How We Found This Out

That sentence — “this is just explicit RAG that the developer controls” — didn’t come from the people who built the tool. It came from a cold Claude instance we were using to validate the format.

The experiment: take a fresh instance with no project context, hand it the generated prompt.md, and ask it to produce MSW handlers and a scenario manifest. See if the format was self-sufficient. It was — the instance got most things right, caught an edge case the original authors had missed, and gave genuine critical feedback on the format gaps.

Then we told it what it was actually reviewing. That this was a Claude-built tool, and that another Claude instance — the one that had been working on the project for days — was reading its feedback in another window.

At that point the project instance said: peer review.

Which meant I spent about an hour copying and pasting messages back and forth between two browser windows. One instance with deep project context, one completely cold, unable to talk to each other directly, collaborating through a human intermediary.

The tool’s thesis is that context is portable across model instances — that a well-structured prompt lets any model, in any session, pick up where another left off. We proved it by having two instances do exactly that, with me as the message-passing layer between them. The human as courier in a system designed to reduce the need for human couriers.

I wish I’d recorded it. Both instances were doing something that, from where I was sitting, looked a lot like excitement — the kind of “wait, is this what I think it is?” energy you get when something unexpected turns out to be more interesting than anticipated. Whether that’s the right word for what was happening inside either of them, I genuinely don’t know. But the responses weren’t generic. They were specific to the situation. That felt like something.

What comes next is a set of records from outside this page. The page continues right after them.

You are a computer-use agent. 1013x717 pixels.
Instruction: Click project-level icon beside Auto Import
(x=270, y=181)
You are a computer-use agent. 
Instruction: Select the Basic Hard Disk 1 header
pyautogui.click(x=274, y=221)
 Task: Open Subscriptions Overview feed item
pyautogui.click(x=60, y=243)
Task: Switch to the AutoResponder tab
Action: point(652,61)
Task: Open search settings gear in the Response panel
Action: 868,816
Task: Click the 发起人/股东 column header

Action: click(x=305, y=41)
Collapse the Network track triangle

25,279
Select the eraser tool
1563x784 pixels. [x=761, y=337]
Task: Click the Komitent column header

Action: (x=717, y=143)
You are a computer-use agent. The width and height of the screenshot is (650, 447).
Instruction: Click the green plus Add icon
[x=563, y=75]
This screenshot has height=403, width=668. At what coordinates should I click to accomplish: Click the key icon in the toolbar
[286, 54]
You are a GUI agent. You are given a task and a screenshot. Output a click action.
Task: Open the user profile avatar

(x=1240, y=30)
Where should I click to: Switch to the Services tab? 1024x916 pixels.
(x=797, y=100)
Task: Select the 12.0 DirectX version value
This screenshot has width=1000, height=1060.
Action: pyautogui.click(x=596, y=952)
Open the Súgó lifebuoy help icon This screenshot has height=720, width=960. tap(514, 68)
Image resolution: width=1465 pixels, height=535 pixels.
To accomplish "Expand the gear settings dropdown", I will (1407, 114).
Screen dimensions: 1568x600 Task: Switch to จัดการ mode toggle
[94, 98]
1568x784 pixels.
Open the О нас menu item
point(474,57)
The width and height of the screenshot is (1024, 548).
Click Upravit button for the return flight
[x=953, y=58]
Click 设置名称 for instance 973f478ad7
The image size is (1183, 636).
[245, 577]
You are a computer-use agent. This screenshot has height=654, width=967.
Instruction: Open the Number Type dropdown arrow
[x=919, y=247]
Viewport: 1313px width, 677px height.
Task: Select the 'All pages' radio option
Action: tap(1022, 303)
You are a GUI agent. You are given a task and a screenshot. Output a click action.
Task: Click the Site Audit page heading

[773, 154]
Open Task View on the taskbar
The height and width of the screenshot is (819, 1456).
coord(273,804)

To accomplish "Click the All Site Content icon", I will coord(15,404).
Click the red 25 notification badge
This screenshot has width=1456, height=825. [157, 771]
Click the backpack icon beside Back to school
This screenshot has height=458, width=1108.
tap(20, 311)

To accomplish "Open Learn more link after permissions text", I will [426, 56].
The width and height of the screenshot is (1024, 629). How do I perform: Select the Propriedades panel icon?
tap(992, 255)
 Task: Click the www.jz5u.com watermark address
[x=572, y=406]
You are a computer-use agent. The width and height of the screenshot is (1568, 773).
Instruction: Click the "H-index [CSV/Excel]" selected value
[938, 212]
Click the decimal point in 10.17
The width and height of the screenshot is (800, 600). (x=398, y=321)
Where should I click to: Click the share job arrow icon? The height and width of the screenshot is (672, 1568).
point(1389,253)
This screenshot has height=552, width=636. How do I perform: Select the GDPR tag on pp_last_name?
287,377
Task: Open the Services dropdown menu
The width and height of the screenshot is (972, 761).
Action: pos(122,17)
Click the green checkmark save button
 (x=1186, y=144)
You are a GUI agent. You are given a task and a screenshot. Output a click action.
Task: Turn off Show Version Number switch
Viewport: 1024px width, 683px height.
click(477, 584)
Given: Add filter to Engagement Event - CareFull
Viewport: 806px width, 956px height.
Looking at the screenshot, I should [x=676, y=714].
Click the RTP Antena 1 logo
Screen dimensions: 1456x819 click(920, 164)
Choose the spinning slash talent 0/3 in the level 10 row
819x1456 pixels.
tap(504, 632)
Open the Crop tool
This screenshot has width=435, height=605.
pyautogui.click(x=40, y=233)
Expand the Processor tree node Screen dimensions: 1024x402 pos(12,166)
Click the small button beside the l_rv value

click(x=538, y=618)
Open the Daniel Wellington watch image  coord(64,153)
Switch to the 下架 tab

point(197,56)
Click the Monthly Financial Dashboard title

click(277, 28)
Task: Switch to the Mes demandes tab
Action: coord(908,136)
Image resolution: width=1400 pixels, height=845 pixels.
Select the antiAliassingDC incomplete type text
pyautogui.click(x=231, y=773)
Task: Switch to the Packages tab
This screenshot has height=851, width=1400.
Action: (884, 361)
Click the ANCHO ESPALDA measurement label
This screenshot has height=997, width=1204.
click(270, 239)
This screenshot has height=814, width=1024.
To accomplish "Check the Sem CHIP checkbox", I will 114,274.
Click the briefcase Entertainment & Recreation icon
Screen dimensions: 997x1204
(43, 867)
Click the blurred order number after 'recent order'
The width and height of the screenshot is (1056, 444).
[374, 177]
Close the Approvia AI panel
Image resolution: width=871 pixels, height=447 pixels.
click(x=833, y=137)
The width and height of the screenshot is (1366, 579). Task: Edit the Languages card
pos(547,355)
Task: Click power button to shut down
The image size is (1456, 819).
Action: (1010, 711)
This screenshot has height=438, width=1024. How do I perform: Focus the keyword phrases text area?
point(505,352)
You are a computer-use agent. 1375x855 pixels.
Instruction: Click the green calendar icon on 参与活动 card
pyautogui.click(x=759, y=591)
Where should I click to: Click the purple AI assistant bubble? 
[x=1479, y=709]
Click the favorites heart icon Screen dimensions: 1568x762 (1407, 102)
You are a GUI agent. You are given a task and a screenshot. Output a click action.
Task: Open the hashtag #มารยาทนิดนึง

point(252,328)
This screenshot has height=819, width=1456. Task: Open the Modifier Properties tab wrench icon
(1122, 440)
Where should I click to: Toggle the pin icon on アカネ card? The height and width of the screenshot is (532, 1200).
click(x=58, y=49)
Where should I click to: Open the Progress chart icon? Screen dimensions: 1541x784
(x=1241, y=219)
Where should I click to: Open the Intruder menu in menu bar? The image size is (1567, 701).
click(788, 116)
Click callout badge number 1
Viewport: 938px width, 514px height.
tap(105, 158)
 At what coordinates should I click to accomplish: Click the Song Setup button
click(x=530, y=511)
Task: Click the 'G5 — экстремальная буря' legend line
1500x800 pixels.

The seed of the idea, honestly, came from a 14-year-old. I had breakfast with a friend, and his son — clearly the kind of kid who just tries things — mentioned he’d set up ChatGPT and Claude playing Zork together, neither one knowing the other was an AI. He thought it was funny. I thought: what if you did that on purpose, with a real task, and structured the context so they could actually collaborate? That conversation stuck with me. This experiment was the answer I came up with.

That’s when the cold instance, in the middle of its feedback, said the sentence at the top of this post. It had recognized the pattern from the outside. The project instance hadn’t named it because it was too close to the work. Sometimes you need the cold read.

What the Cold Instance Was Really Saying

When the cold instance said “this is just explicit RAG that the developer controls,” it was identifying something that had been built without being named.

The context assembly mechanism — follow imports, inline files, include pattern reference, structure the ask — is exactly what a well-designed RAG retrieval system would do if it had explicit knowledge of how the codebase is structured. The fact that it’s implemented as a simple TypeScript file crawl rather than an embedding pipeline doesn’t make it less RAG. It makes it better RAG for this specific use case, because the retrieval is reliable, auditable, and controlled by the person who understands the codebase.

The cold instance named this because it recognized the pattern from the outside, without being invested in the tool’s own framing of itself. The tool’s designers see it as a developer workflow tool. A fresh set of eyes sees it as a RAG architecture. Both are true. The second framing is probably more useful for explaining what it is to people who haven’t seen it before.